La sentenza è arrivata il 3 dicembre: la Corte Europea di Giustizia ha respinto il ricorso della Repubblica Ceca, di fatto convalidando la direttiva europea sulle armi.
Il dispositivo della sentenza è consultabile in italiano sul sito della Corte Europea di Giustizia, e al riguardo è stato emesso anche un comunicato stampa.
E adesso?
Per i Paesi – come l'Italia – che hanno recepito già la direttiva non cambia nulla... per ora.
A leggere il combinato della sentenza e il comunicato stampa, tuttavia, qualche preoccupazione viene. Perché di fatto la Corte Europea di Giustizia ha ritenuto accettabili come "valutazione d'impatto" gli studi presentati dalla Commissione Europea per giustificare la direttiva 2017/853 – studi già smontati a suo tempo pezzo per pezzo dalla ONG Firearms United, che aveva redatto un Impact Assessment di sua sponte e sottolineato come la "valutazione d'impatto" vera e propria, commissionata dalla Commissione Europea ma pubblicata solo dopo il voto, evidenziava invece come le misure restrittive sarebbero state deleterie per la pubblica sicurezza anziché efficaci nel contrasto alla criminalità e al terrorismo.

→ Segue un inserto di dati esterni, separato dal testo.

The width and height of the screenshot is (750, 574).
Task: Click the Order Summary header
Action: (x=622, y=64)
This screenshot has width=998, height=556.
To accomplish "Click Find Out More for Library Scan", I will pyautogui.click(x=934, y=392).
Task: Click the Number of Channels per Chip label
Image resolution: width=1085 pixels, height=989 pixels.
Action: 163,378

In più, e questo è il dato preoccupante che emerge dalla sentenza, la Corte Europea di Giustizia pare sostenere che, in base ai trattati, l'UE abbia il "diritto" e il potere di mettere al bando qualsiasi tipologia di arma da fuoco essa desideri, in particolar modo laddove essa venga utilizzata per atti criminosi o sparatorie di massa.
Ciò significa che, di fatto, da oggi nessun'arma è al sicuro dalle pruderie disarmiste di Bruxelles e Strasburgo. Di sicuro gli antiarmi di tutt'Europa usciranno imbaldanziti dalla sentenza, e ritorneranno all'attacco a breve. Già il 9 ottobre scorso, infatti, Fabio Marini – "esperto di armi" della Direzione Generale per la Migrazione e gli Affari Interni (DG HOME) – ha fatto delle anticipazioni su un prossimo "Piano d'azione per le armi leggere" da parte della Commissione Europea per il periodo 2020-2024.

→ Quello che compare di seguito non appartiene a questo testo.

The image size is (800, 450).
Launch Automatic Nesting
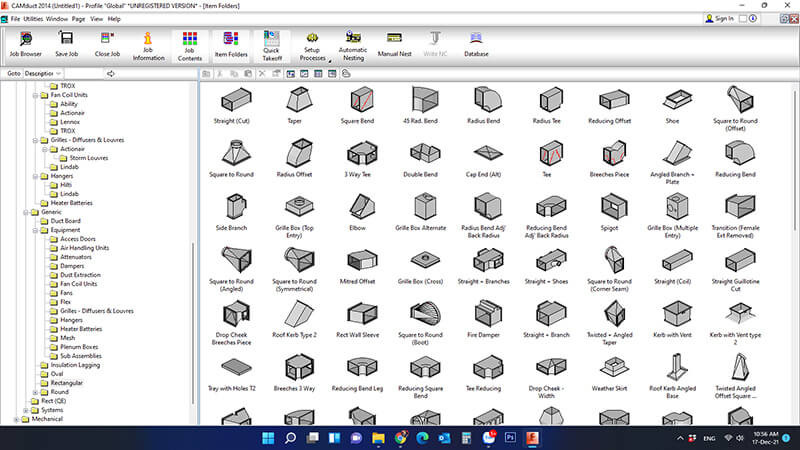pos(353,46)
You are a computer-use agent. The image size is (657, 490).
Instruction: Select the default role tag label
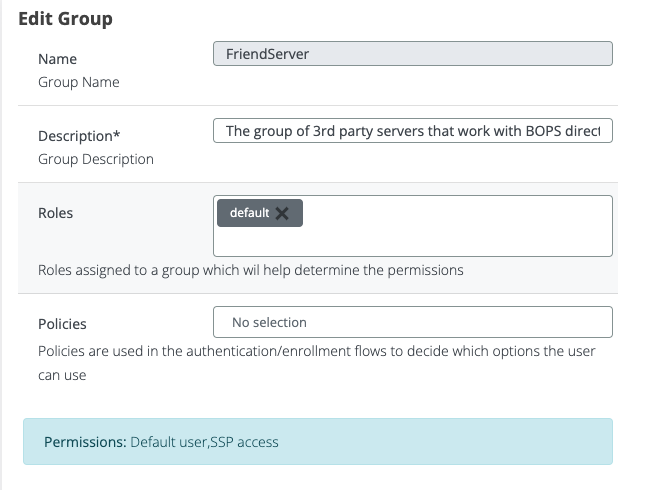pos(249,213)
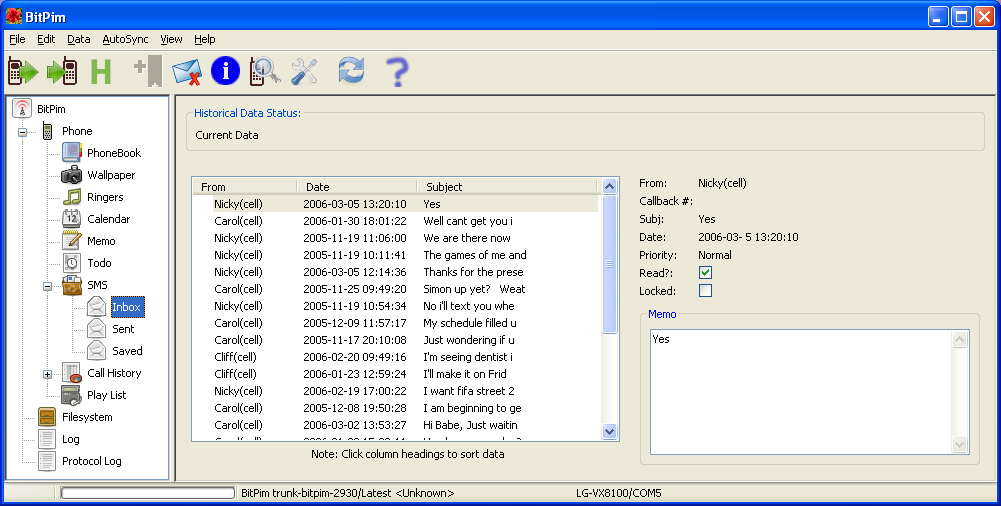Screen dimensions: 1001x506
Task: Expand the Call History tree node
Action: (47, 374)

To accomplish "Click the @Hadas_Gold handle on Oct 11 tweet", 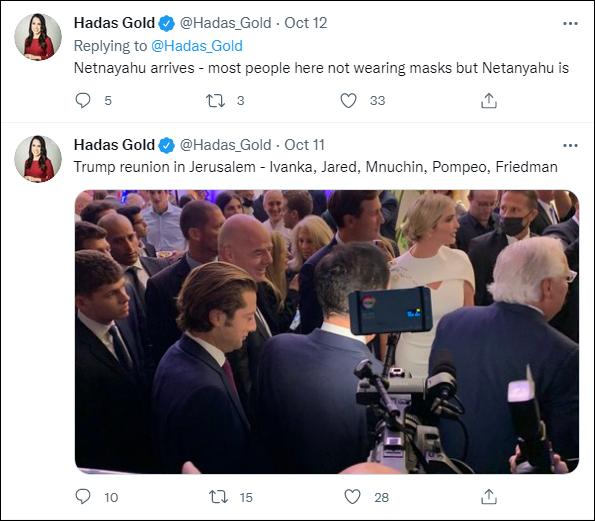I will [225, 145].
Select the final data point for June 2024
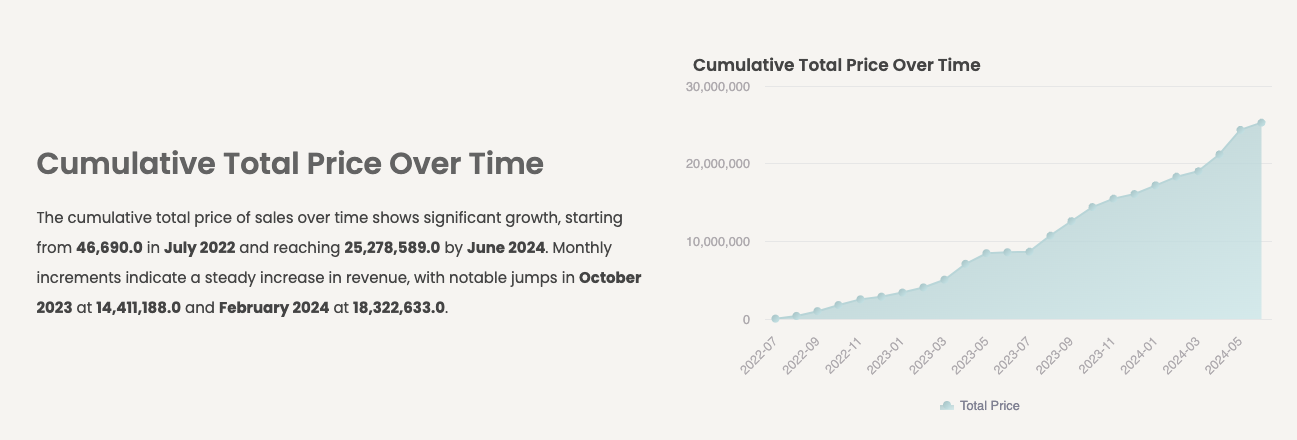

Un piano che dovrebbe focalizzarsi sul traffico illecito e sui grandi contrabbandi di armi militari verso le zone di guerra e le organizzazioni criminali e terroristiche... ma anche la direttiva europea sulle armi avrebbe dovuto. E tutti conosciamo il risultato.
La concomitanza con il tentativo dell'UE di mettere al bando le munizioni a base di piombo per tutti gli usi venatori e sportivi e la scarsissima propensione, ancora una volta ricordata da Firearms United, da parte delle istituzioni UE ad ascoltare le voci contrarie alle loro posizioni non fanno che aumentare il livello di pericolo.

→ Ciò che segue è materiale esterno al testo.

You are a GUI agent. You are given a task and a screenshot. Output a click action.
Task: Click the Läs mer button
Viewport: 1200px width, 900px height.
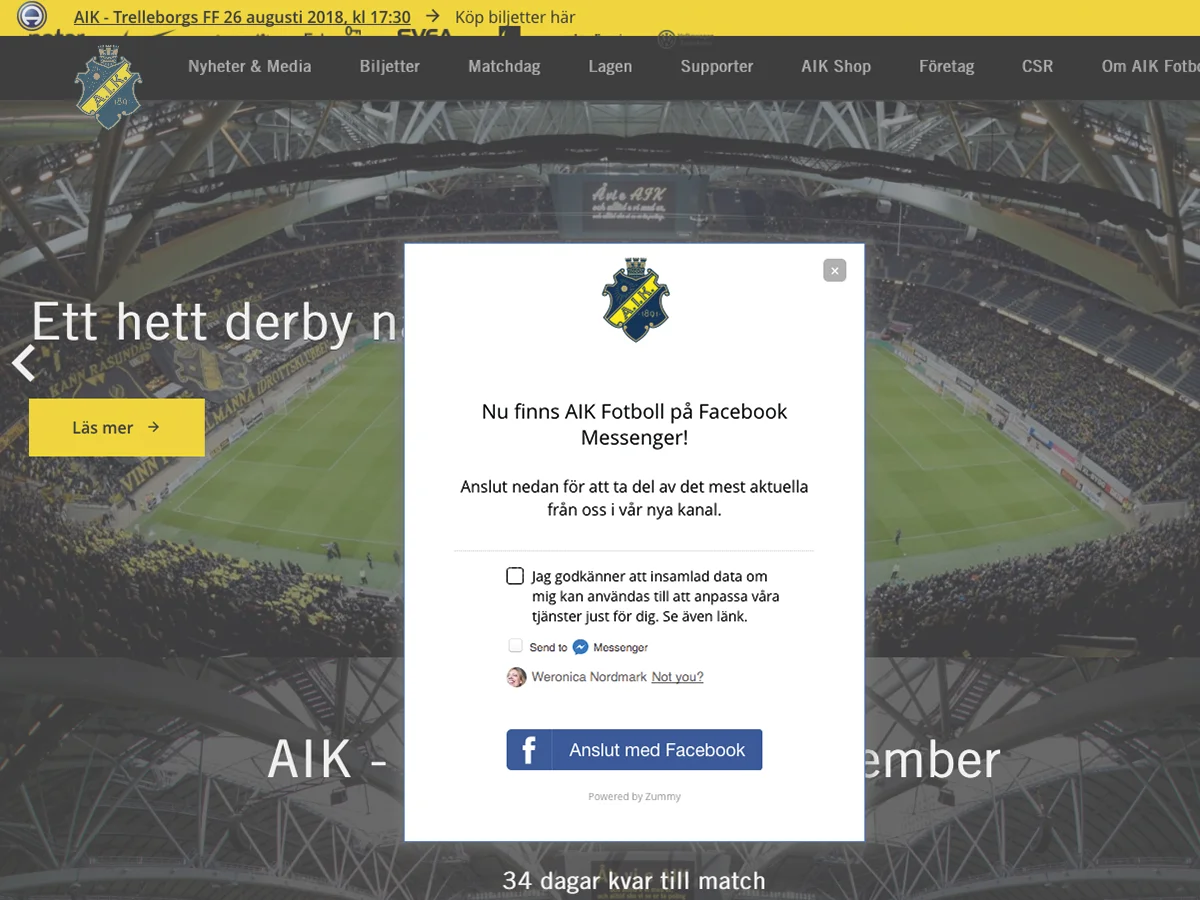click(x=117, y=427)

Sebbene non sia realistico profetizzare conseguenze negative a breve o brevissimo termine per la comunità dei legali detentori di armi in tutt'Europa a seguito di questa sentenza, essa deve servire da campanello d'allarme sia per gli appassionati di caccia, tiro sportivo e collezionismo, sia per le aziende che operano nella produzione, distribuzione e commercializzazione di armi, munizioni ed accessori: è necessario agire con superiore incisività, ad iniziare da subito, con una rinnovata unità di intenti e un maggiore impegno in fatto di Lobbying in ambito politico e comunicazione in ambito pubblico e sociale, al fine di difendere le proprie prerogative e i propri diritti.
Per quanto riguarda la Corte Europea di Giustizia, non si può dire che essa abbia scritto una pagina fulgida nella storia del diritto europeo. Con una sentenza scritta non già per dare torto alla Repubblica Ceca ma per non darne alla Commissione Europea, essa non ha fatto che confermare l'autoreferenzialità delle istituzioni UE e la loro totale chiusura alle istanze dei popoli degli Stati membri.
Se le istituzioni europee pensano così di arginare l'ondata di "euroscetticismo" che travolge il Continente, ci dispiace deluderle: sono decisamente sulla strada sbagliata.